▽
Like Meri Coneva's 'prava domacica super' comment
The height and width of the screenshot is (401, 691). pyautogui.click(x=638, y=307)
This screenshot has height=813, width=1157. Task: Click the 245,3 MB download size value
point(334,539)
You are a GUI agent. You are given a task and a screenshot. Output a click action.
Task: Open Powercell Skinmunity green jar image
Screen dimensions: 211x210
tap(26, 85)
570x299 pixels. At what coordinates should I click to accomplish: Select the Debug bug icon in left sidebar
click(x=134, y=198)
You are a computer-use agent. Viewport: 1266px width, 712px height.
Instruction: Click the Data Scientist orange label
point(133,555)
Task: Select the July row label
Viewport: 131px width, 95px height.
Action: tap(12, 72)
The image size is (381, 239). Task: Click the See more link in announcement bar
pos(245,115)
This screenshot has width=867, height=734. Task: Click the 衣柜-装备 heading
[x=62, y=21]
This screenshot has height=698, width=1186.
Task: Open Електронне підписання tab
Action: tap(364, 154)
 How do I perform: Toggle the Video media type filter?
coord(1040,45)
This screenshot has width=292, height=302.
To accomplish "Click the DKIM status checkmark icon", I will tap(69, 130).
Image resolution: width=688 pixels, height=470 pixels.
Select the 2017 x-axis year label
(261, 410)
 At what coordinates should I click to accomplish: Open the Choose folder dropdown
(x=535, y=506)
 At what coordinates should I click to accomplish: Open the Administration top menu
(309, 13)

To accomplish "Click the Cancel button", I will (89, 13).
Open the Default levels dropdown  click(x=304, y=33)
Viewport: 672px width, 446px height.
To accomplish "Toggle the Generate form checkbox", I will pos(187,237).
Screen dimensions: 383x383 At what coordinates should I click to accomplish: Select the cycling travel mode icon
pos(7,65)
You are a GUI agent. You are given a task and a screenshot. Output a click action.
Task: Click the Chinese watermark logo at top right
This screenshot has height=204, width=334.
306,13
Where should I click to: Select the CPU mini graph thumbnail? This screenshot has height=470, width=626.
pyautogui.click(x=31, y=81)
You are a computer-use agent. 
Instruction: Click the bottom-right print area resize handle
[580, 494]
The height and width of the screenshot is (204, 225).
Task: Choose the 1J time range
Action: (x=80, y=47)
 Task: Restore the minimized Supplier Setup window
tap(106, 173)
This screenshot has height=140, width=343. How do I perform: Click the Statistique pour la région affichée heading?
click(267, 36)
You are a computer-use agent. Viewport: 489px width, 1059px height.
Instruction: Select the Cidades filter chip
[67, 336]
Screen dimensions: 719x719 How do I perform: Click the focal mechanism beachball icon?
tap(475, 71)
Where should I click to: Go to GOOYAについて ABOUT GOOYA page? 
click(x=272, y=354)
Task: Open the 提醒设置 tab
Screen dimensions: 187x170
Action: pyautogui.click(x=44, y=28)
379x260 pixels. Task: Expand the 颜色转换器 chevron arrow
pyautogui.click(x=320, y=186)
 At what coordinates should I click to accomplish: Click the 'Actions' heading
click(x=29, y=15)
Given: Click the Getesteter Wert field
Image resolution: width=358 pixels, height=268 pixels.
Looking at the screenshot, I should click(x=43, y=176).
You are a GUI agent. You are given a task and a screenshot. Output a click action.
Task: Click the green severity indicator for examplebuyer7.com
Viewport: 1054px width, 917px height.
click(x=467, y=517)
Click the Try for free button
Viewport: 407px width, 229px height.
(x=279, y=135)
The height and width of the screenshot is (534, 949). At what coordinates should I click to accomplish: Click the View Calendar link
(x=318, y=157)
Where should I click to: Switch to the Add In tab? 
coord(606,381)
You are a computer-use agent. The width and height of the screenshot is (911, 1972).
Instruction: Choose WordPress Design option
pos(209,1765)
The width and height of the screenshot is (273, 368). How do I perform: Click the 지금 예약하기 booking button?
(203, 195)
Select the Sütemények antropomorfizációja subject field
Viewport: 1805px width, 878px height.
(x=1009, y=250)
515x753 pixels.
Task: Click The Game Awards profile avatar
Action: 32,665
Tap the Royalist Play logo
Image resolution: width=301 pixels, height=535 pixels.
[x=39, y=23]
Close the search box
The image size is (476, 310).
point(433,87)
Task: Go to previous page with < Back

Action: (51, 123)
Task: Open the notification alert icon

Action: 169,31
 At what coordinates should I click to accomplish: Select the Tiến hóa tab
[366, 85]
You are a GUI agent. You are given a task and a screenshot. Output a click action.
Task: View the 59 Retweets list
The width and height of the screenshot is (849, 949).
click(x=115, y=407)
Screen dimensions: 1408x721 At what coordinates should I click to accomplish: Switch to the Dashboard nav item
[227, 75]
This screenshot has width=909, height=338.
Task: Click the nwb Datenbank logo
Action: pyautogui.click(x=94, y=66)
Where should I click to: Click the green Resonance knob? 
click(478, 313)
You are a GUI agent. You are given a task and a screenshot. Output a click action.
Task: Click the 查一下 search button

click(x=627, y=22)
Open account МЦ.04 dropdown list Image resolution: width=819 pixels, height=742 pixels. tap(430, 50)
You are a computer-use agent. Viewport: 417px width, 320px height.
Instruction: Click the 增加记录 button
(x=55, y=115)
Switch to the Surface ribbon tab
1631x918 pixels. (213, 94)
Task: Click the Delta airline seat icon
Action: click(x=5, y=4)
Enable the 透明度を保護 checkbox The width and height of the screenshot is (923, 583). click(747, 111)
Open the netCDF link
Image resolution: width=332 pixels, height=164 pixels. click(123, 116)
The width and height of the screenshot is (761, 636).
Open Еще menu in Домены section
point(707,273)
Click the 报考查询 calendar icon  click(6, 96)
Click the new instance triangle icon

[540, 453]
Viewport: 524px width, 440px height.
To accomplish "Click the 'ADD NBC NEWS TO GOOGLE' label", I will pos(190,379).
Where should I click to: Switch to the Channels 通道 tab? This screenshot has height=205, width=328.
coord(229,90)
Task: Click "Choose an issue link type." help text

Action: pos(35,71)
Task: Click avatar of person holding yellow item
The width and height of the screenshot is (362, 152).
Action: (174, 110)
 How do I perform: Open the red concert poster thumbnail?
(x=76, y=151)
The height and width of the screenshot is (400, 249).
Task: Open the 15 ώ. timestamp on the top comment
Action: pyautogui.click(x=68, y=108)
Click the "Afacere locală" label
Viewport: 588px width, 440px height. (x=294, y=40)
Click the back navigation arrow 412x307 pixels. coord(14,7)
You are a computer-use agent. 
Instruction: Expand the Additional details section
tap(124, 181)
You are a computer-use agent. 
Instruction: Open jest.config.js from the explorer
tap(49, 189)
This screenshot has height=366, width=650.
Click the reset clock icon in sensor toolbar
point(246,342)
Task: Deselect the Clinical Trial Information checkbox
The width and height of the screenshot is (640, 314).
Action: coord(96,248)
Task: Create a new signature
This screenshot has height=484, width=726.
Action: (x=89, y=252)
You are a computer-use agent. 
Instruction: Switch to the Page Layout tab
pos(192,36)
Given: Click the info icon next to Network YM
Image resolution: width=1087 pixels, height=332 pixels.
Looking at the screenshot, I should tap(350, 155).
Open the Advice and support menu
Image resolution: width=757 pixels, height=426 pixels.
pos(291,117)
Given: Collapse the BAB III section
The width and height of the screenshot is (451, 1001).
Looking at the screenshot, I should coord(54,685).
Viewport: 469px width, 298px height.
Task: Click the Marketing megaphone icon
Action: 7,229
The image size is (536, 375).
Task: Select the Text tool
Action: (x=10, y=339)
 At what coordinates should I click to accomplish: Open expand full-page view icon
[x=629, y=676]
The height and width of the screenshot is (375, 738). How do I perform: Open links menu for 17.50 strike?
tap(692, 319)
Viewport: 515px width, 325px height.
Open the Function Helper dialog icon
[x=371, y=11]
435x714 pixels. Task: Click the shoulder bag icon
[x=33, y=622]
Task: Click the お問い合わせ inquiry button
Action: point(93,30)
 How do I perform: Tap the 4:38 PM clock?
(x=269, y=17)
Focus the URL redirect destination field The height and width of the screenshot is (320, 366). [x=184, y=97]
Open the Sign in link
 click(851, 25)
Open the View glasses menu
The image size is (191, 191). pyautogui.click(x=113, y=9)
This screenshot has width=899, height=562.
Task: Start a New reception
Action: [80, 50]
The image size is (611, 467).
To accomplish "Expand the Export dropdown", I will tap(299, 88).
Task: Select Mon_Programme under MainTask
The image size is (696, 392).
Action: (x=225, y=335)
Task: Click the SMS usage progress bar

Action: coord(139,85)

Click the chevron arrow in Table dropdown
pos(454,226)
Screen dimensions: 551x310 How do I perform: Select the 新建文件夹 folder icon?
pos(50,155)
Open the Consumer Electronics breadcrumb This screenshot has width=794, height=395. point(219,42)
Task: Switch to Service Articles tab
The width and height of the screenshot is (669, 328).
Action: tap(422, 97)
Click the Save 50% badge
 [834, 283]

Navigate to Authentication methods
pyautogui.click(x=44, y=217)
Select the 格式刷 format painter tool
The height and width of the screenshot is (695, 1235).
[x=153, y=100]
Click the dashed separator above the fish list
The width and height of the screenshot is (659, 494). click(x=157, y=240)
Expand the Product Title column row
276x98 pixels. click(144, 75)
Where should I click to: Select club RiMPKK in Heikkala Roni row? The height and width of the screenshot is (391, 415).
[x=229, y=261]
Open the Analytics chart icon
△
Copy out all lines of the material containing the word "checkbox".

To accomplish "Toggle the Generate form checkbox", I will pos(187,237).
Enable the 透明度を保護 checkbox The width and height of the screenshot is (923, 583). click(747, 111)
Task: Deselect the Clinical Trial Information checkbox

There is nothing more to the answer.